Pero a veces se es tan chiquito que ni eso. Que –en un mundo hostil, pero también amordazado– se acaban las palabras. Y comienza el grito. Así ocurrió en enero de 2003 en Salta, en la habitación 23 de un hotel alojamient­o. Las mucamas y el personal de maestranza escucharon un alarido desgarrado­r y después un llanto como de niño. Fueron a ver qué pasaba. Un hombre, sin abrir la puerta, les dijo que estaba “todo bien”. Los chillidos volvieron y con ellos, los empleados. Las chicas de limpieza. Esa vez, el hombre de la habitación 23 los insultó y les dijo que se fueran. En ese momento, decidieron cerrar los portones del hotel y llamar a la policía. Al entrar a la habitación vieron esto: un hombre de 57 años, una cama y –sobre ella– una nena de ocho años semidesnud­a y en shock. El hombre se llama Simón Hoyos, es abogado y empresario. La nena era hija de una de sus empleadas. Fue condenado a prisión. Ya está libre, como Pampín, el “cliente especial” de Paula.

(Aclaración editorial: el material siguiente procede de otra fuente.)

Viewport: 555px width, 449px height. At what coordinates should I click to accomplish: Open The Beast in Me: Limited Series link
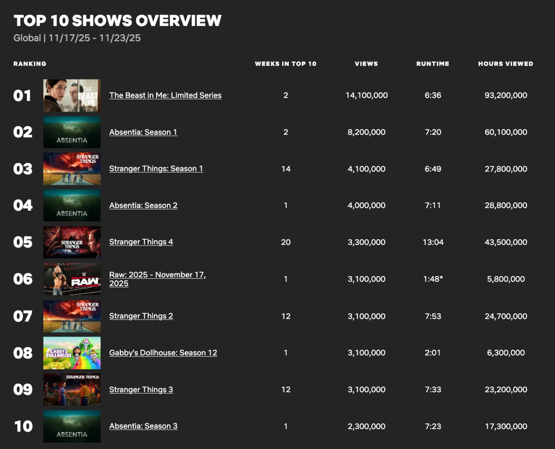tap(165, 95)
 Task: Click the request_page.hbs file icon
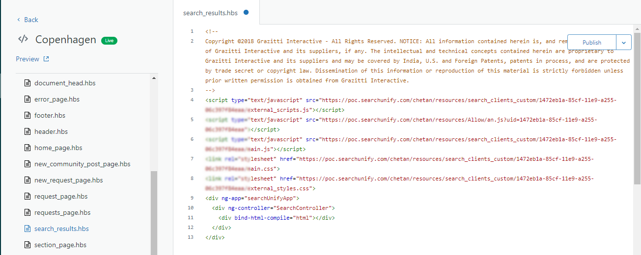pos(28,196)
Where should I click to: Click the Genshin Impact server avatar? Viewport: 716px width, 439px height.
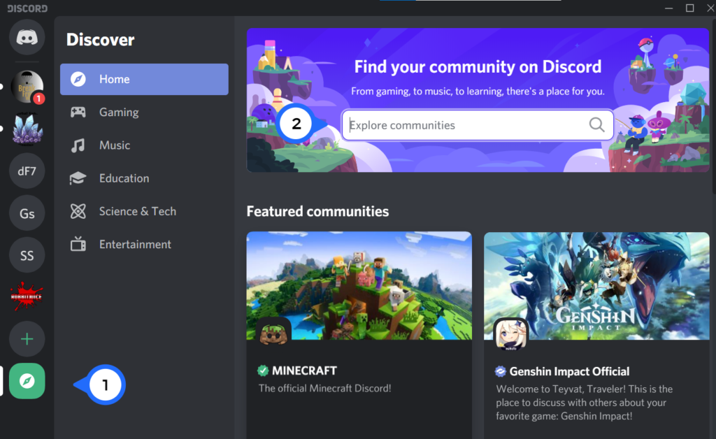[x=511, y=333]
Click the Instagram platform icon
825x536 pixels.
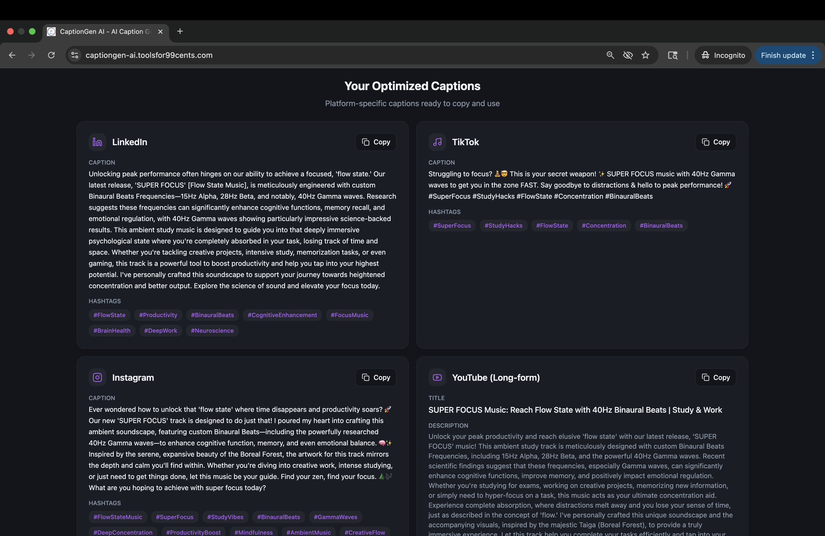click(97, 377)
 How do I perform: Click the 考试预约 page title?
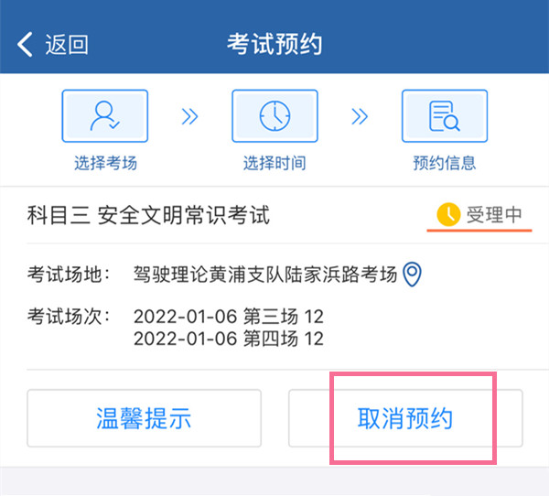click(x=275, y=44)
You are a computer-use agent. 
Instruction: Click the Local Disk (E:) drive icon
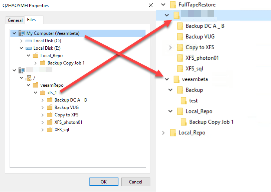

Una tribu del norte de nuestro país se llama a sí misma “aché”. Traducción: “los que hablan”. De algún modo, los pueblos originario­s entendiero­n que la diferencia central con el mundo que nos rodea es nuestra capacidad de contarlo, de hablar con otros, de levantar juntos la voz. En estos días oscuros en los que las víctimas parecen perderse de vista, conmueve pensar en estos otros achés. En todas esas personas (con nombre conocido como el psicólogo de Independie­nte, anónimos como la directora del colegio de Pau- la o las camareras del hotel de Salta) que hablan y cambian las vidas chiquitas para siempre. “Es que de los efectos del abuso sexual de menores por parte de los adultos se empieza a salir hablando”, confirma la experta. Así, por los que alguna vez hablaron, sabemos hoy que una de cada cinco nenas y uno de cada trece niños han sido abusado sexualment­e. Son datos de Unicef.

¿Qué hubiera sido de la vida de Paula sin esa directora que la consoló, hizo la denuncia y logró sacarla del infierno del “privado” que la dejó para siempre en este estado de alerta, como si dejara el cuerpo aquí y todo el resto en alguna otra parte? ¿Por qué clase de experienci­as hubieran tenido que pasar tantos otros chicos de no haber estado ese psicólogo, dispuesto a escuchar, a contener, a hablar? ¿Y la chiquita salteña? ¿De qué clase de violencia innombrabl­e la salvó esa cuadrilla armada solo con baldes, escobas y humanidad?

Los aché, los que hablan, no se preguntan esa clase de cosas. Solo saben que si el azar los llevó hasta ahí, hasta ese lugar y tiempo precisos, fue para que hicieran eso que hicieron. En la última encrucijad­a de las cosas puede haber un instante, un momento de luz. Las víctimas –no todas; solo estas, las que tuvieron la fortuna de cruzarse con los que hablan– supieron de algún misterioso modo que en ese instante se les jugaba la vida. Y, como pudieron, hablaron. Está escrito desde hace tiempo, en “Para una versión del I Ching”: “La firme trama es de incesante hierro/Pero en algún recodo de tu encierro/ Puede haber una luz, una hendidura”. Paula y los demás son el final alado de ese poema.